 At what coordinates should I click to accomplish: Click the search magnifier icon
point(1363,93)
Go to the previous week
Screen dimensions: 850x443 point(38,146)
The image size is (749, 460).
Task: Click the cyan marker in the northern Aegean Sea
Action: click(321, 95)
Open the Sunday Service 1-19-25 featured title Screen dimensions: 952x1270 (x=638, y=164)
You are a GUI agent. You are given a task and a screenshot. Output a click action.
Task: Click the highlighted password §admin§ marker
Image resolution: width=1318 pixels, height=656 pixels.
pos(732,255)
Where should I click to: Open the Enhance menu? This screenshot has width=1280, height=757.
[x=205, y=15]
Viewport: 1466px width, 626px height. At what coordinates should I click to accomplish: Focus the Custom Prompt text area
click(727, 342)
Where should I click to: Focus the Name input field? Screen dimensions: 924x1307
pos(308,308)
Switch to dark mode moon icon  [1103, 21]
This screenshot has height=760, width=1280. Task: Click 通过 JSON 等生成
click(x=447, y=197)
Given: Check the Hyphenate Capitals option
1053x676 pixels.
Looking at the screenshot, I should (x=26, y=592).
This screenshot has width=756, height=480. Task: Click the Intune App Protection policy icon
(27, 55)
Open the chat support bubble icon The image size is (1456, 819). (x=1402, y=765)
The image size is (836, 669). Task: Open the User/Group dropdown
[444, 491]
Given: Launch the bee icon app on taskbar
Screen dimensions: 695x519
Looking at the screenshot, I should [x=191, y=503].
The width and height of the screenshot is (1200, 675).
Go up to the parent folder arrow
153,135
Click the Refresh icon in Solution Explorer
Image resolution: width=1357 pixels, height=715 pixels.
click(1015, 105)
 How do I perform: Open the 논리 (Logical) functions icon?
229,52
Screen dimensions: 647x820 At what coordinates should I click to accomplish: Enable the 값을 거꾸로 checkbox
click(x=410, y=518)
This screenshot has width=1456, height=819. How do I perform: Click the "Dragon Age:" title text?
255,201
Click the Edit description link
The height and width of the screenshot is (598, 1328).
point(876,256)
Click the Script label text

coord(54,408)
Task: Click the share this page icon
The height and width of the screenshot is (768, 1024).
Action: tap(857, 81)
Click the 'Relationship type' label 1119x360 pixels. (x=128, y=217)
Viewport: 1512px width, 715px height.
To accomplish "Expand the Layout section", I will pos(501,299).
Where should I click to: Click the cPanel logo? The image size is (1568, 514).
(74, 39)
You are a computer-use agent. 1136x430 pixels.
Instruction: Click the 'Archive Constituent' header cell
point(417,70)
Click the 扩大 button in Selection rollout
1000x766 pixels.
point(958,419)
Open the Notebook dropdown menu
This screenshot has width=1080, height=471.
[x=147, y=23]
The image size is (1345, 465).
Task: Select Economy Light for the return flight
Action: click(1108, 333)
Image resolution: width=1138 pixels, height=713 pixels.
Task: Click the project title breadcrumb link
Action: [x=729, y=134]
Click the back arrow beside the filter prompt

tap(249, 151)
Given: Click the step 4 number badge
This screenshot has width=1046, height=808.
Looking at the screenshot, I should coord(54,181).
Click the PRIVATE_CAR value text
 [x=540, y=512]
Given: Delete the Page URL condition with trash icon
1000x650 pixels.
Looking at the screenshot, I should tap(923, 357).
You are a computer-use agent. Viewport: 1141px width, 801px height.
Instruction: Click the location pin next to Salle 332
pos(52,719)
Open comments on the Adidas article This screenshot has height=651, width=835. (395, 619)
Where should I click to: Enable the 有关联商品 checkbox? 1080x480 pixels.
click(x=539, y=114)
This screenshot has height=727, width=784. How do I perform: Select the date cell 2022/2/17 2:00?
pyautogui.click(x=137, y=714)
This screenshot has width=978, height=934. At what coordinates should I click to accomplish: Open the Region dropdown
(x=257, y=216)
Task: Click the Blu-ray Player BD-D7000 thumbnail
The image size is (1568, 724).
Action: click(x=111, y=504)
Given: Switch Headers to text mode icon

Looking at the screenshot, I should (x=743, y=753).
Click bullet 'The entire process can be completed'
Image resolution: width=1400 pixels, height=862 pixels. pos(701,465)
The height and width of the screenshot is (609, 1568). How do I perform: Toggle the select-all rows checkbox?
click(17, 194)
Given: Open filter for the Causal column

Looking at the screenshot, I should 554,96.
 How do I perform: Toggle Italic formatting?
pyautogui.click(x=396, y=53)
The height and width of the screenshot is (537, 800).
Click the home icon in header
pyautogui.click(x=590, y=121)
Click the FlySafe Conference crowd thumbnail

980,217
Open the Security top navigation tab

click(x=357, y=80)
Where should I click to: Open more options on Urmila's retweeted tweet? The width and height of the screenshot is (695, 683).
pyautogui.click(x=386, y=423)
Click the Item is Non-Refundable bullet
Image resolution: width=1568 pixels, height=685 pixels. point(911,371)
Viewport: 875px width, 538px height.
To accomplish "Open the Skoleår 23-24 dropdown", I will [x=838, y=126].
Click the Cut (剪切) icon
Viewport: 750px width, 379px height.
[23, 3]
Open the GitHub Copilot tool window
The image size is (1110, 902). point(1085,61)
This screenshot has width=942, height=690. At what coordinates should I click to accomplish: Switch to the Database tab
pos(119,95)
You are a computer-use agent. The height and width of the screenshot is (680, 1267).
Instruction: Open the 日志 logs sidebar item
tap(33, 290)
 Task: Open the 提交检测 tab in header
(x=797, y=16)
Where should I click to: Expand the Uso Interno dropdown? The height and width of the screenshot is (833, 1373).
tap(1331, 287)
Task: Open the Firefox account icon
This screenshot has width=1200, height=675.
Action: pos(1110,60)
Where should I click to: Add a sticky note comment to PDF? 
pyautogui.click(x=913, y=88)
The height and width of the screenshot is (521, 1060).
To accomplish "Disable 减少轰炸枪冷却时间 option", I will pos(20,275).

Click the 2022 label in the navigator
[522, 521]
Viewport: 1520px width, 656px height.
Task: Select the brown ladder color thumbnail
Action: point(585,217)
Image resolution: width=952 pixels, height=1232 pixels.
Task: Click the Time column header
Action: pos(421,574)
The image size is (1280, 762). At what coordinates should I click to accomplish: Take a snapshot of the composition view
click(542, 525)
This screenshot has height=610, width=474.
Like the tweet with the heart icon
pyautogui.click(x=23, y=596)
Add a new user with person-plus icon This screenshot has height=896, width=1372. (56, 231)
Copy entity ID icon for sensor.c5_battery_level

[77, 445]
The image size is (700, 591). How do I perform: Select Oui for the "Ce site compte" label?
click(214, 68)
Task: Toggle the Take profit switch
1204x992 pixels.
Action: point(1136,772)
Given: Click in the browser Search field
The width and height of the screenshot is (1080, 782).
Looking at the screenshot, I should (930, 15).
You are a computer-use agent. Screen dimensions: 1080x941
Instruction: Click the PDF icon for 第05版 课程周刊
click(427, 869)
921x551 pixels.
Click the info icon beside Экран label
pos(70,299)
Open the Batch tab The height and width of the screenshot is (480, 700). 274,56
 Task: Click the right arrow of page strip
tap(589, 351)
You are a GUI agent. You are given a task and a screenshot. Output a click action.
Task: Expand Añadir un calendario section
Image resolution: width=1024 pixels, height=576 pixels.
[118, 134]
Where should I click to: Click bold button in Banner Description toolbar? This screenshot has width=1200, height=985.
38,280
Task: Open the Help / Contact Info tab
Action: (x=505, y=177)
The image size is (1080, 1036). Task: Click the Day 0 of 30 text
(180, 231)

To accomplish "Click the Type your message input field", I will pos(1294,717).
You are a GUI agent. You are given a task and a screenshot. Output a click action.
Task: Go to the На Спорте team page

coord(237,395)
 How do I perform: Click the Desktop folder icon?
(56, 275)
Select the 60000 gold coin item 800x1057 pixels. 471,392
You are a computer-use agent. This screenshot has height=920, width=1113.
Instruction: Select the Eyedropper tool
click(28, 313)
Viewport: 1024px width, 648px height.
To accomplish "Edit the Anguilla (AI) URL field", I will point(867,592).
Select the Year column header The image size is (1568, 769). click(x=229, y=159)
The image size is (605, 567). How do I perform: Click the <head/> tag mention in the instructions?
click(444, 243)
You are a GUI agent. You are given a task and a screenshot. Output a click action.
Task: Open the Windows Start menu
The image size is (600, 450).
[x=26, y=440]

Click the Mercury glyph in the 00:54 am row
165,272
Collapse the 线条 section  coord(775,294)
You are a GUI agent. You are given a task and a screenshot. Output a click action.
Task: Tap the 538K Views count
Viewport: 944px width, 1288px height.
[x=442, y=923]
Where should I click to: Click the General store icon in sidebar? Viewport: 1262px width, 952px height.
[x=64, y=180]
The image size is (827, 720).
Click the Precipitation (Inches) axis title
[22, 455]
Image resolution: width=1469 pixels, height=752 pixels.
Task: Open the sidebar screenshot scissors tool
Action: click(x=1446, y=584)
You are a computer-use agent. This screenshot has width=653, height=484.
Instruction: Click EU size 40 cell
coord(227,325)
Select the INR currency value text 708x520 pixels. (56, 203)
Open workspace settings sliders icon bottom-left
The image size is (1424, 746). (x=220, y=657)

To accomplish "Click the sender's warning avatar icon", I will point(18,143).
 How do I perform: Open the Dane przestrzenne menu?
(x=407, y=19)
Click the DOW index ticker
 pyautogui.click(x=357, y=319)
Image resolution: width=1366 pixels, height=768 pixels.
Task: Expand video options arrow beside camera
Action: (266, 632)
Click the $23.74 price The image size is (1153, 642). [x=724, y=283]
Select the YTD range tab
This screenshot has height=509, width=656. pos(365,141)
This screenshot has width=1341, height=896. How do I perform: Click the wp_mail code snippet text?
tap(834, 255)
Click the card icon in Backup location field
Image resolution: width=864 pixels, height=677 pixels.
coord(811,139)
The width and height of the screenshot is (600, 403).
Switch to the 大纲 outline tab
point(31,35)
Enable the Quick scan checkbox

ACTIVITY » Copy out only the lines of the records above from the one with "Switch to dark" through the one with "Open the chat", exactly as they stand, both included.

ANSWER TO THE PROBLEM »
Switch to dark mode moon icon  [1103, 21]
This screenshot has height=760, width=1280. Task: Click 通过 JSON 等生成
click(x=447, y=197)
Given: Check the Hyphenate Capitals option
1053x676 pixels.
Looking at the screenshot, I should (x=26, y=592).
This screenshot has width=756, height=480. Task: Click the Intune App Protection policy icon
(27, 55)
Open the chat support bubble icon The image size is (1456, 819). (x=1402, y=765)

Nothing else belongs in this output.